### Instructions to follow
Your task is to reproduce exactly the lines from the one containing "Given: Select 'average" through the last line below, both ends included, and nothing else, with no pictures.

*** Available data ***

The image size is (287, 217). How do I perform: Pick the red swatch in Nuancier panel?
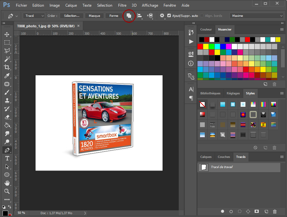pyautogui.click(x=200, y=46)

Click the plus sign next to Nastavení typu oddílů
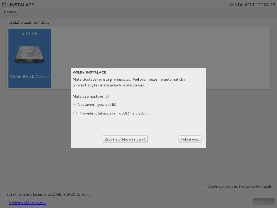tap(75, 104)
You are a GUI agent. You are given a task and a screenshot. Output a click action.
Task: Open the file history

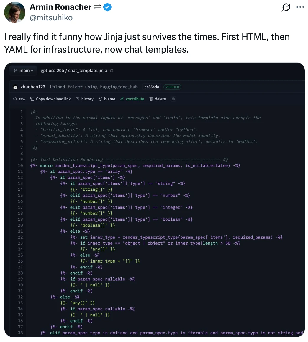(85, 99)
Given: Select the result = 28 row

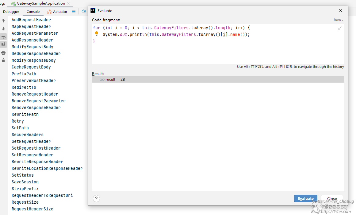Looking at the screenshot, I should click(x=218, y=80).
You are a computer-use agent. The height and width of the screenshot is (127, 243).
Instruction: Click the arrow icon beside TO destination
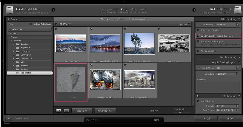[x=194, y=10]
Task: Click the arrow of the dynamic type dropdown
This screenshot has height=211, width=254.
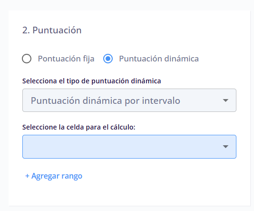Action: (x=225, y=100)
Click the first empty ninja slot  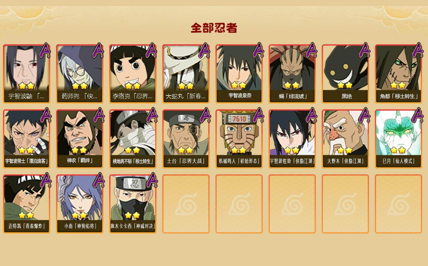tap(186, 204)

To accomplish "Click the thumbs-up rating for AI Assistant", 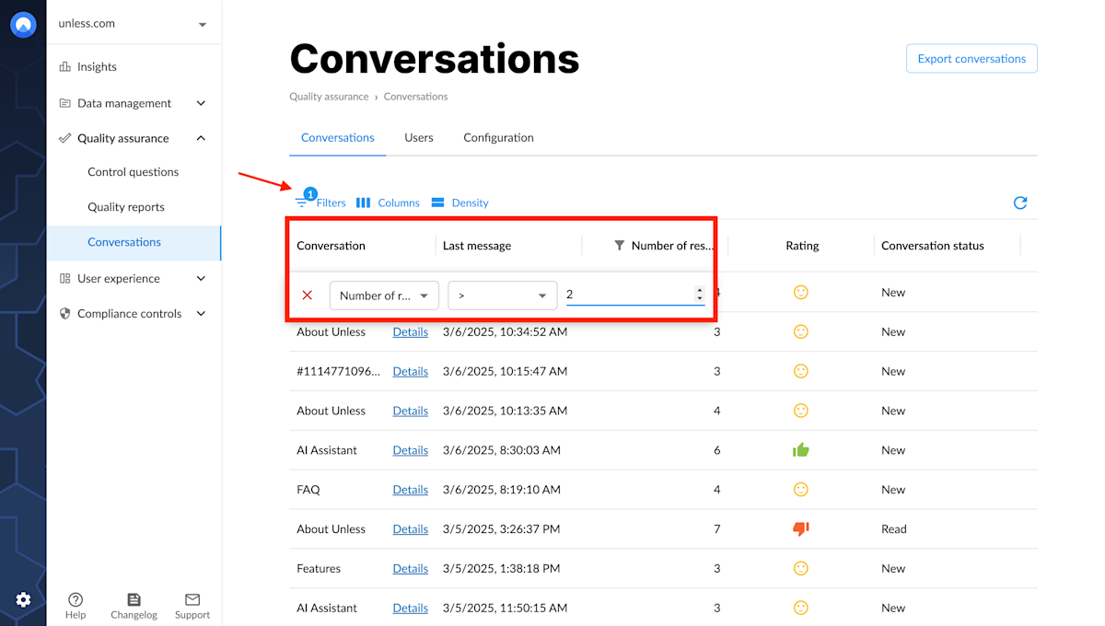I will click(800, 449).
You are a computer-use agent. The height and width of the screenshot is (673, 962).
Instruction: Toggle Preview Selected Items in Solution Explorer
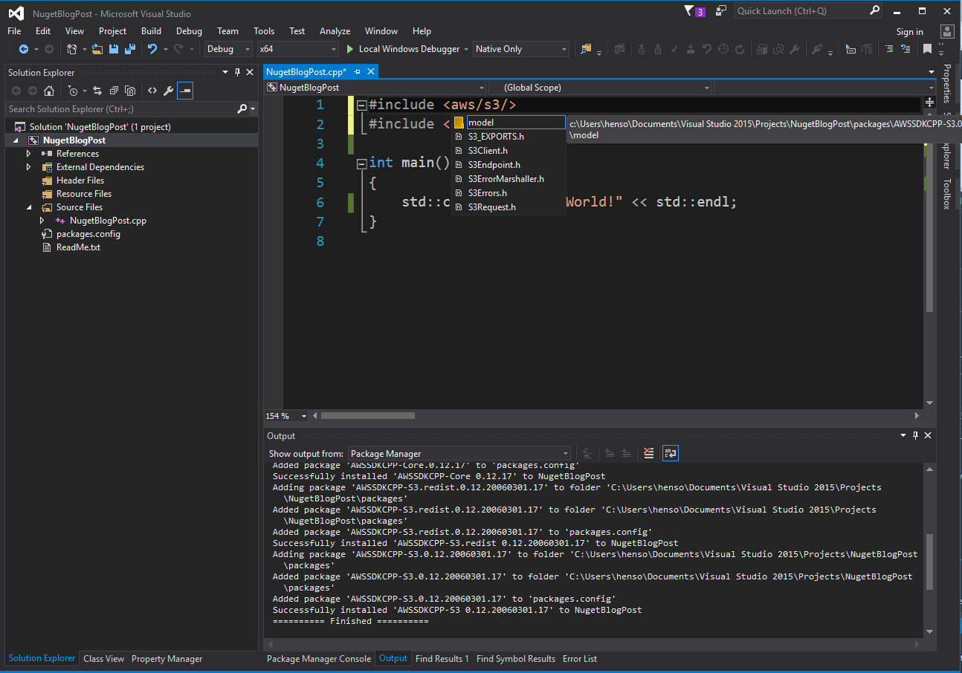[185, 91]
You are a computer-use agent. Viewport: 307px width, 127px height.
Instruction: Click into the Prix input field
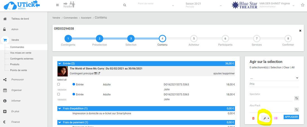point(274,84)
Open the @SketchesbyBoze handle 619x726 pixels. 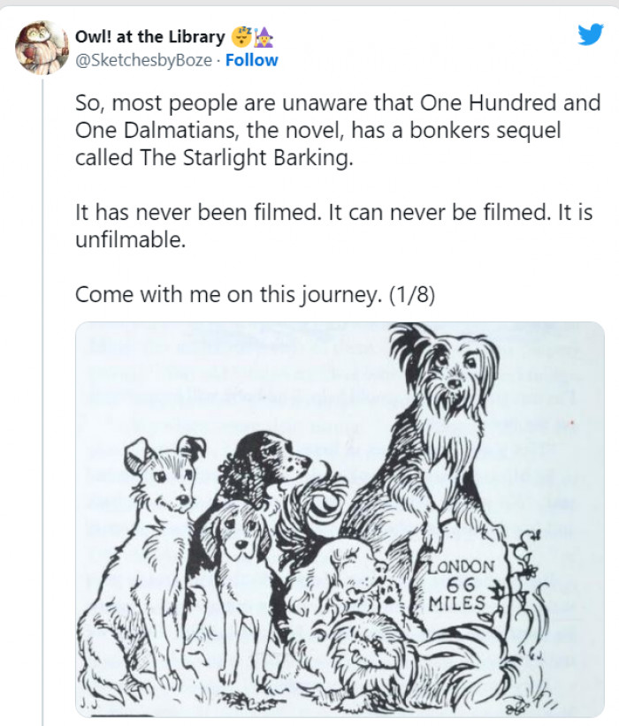(x=143, y=60)
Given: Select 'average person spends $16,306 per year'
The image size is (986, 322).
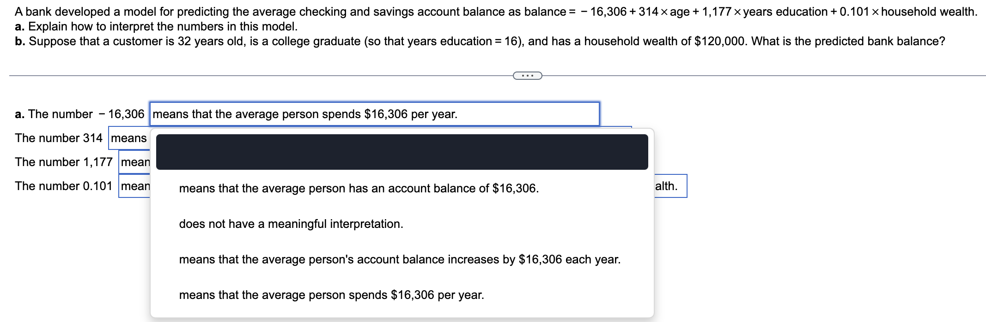Looking at the screenshot, I should (x=331, y=295).
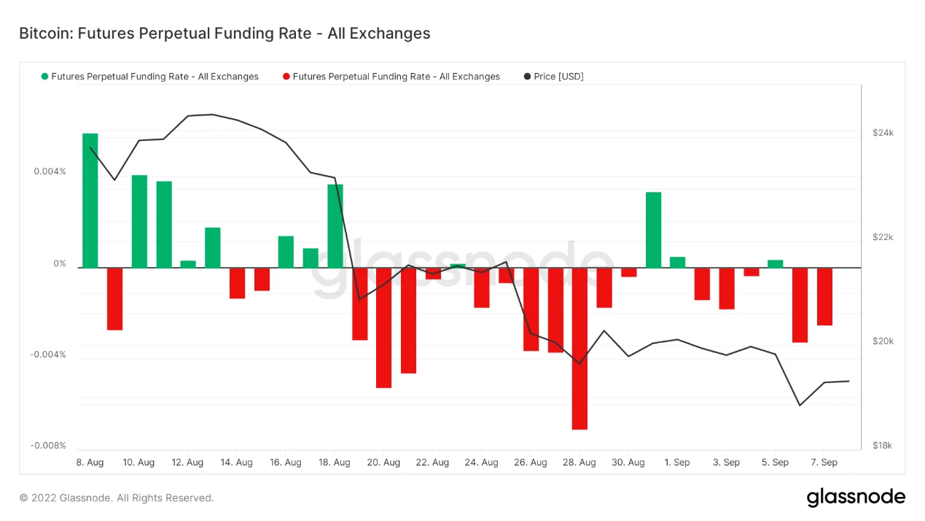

*** End of Available data ***

### Output
Given: Select 'average person spends $16,306 per year'
The image size is (986, 322).
Looking at the screenshot, I should (x=331, y=295).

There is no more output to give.